BEGIN Source material

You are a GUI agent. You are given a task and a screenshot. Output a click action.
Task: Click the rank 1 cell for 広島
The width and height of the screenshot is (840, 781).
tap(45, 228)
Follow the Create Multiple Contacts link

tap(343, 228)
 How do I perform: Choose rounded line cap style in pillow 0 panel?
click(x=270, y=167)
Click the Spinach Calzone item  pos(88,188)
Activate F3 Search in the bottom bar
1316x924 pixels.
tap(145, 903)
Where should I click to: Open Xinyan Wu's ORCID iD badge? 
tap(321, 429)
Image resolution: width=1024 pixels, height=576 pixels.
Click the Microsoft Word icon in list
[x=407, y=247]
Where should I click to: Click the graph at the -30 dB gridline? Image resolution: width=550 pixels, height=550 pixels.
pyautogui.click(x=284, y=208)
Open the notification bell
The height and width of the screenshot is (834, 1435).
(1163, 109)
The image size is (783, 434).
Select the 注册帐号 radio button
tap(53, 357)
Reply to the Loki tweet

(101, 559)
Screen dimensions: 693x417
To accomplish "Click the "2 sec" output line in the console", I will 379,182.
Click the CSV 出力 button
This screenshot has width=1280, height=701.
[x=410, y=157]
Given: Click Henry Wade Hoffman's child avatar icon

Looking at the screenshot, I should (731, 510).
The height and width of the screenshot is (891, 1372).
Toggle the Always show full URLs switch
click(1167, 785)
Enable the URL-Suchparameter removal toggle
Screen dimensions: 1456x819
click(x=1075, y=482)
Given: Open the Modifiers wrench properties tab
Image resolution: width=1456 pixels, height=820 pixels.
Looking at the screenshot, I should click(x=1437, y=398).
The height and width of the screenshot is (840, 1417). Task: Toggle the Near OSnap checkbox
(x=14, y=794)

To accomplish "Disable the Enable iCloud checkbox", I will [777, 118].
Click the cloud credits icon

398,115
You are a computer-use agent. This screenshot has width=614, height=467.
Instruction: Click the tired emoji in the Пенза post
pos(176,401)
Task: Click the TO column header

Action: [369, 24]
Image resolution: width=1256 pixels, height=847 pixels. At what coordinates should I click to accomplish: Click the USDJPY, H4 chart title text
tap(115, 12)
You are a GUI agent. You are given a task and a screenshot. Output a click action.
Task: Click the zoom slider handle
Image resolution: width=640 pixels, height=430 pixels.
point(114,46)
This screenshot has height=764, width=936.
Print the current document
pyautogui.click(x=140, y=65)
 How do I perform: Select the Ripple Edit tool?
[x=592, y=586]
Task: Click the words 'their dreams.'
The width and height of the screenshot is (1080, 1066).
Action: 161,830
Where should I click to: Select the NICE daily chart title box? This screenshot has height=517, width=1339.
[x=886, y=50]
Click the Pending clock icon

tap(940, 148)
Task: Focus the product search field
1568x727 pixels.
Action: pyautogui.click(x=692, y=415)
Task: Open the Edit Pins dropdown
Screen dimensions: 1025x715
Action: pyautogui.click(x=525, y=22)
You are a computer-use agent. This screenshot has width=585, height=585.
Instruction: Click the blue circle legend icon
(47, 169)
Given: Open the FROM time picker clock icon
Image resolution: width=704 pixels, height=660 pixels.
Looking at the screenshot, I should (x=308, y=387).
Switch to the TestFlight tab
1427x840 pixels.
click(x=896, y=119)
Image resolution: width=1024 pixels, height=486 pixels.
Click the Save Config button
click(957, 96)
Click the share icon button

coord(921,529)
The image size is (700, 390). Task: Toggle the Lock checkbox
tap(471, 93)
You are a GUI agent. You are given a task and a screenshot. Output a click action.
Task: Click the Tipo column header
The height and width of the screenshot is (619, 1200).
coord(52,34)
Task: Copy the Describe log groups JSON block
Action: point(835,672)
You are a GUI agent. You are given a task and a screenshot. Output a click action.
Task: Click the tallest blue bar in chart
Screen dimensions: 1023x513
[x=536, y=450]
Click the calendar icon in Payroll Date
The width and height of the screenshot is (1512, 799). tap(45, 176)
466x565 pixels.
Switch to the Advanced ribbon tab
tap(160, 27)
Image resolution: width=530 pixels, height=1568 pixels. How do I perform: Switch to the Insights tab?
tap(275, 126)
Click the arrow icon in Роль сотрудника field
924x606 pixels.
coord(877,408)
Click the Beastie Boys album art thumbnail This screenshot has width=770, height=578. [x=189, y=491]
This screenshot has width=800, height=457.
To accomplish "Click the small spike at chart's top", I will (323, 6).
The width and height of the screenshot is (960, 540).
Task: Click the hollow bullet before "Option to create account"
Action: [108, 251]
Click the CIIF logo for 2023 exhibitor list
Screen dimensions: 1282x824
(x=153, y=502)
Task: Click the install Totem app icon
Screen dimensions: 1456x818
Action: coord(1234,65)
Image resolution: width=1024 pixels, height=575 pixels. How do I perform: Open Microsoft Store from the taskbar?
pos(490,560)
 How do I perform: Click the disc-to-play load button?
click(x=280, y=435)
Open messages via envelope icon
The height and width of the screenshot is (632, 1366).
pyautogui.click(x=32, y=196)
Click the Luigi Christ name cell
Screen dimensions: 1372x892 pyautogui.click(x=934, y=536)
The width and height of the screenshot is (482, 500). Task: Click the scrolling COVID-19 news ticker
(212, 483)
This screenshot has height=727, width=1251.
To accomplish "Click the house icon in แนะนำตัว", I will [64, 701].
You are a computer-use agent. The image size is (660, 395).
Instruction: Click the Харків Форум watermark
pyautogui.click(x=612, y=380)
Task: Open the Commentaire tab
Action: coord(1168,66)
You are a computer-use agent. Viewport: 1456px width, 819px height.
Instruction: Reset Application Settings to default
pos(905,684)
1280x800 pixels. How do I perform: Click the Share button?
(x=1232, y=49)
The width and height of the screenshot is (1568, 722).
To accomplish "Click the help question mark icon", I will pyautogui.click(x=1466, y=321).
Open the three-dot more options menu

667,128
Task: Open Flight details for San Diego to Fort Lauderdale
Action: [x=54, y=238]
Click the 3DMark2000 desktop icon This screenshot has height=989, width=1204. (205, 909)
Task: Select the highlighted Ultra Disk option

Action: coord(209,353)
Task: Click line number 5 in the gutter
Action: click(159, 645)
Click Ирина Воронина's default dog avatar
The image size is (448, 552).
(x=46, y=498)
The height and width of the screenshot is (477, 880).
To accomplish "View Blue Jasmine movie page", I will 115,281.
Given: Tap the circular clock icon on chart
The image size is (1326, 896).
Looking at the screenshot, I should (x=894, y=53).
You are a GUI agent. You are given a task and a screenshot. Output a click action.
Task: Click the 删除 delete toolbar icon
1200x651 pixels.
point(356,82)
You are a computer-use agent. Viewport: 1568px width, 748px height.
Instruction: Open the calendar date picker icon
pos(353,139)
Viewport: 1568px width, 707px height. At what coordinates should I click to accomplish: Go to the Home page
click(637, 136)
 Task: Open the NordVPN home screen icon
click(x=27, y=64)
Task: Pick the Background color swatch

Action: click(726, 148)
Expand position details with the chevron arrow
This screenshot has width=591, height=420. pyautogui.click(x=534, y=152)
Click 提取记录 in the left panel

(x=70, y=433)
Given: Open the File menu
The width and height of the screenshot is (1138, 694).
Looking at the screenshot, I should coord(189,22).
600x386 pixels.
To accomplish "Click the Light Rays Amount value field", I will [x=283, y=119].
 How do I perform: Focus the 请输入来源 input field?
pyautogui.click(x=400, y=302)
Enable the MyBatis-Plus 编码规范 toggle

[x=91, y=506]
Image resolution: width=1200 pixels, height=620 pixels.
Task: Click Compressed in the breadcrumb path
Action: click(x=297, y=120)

END Source material

- [Aim of the task] Look above for the line containing "The image size is (448, 552).". Output from there through the line containing "Given: Open the File menu", exactly and inclusively.

- [Output below]
The image size is (448, 552).
(x=46, y=498)
The height and width of the screenshot is (477, 880).
To accomplish "View Blue Jasmine movie page", I will 115,281.
Given: Tap the circular clock icon on chart
The image size is (1326, 896).
Looking at the screenshot, I should (x=894, y=53).
You are a GUI agent. You are given a task and a screenshot. Output a click action.
Task: Click the 删除 delete toolbar icon
1200x651 pixels.
point(356,82)
You are a computer-use agent. Viewport: 1568px width, 748px height.
Instruction: Open the calendar date picker icon
pos(353,139)
Viewport: 1568px width, 707px height. At what coordinates should I click to accomplish: Go to the Home page
click(637, 136)
 Task: Open the NordVPN home screen icon
click(x=27, y=64)
Task: Pick the Background color swatch

Action: click(726, 148)
Expand position details with the chevron arrow
This screenshot has width=591, height=420. pyautogui.click(x=534, y=152)
Click 提取记录 in the left panel

(x=70, y=433)
Given: Open the File menu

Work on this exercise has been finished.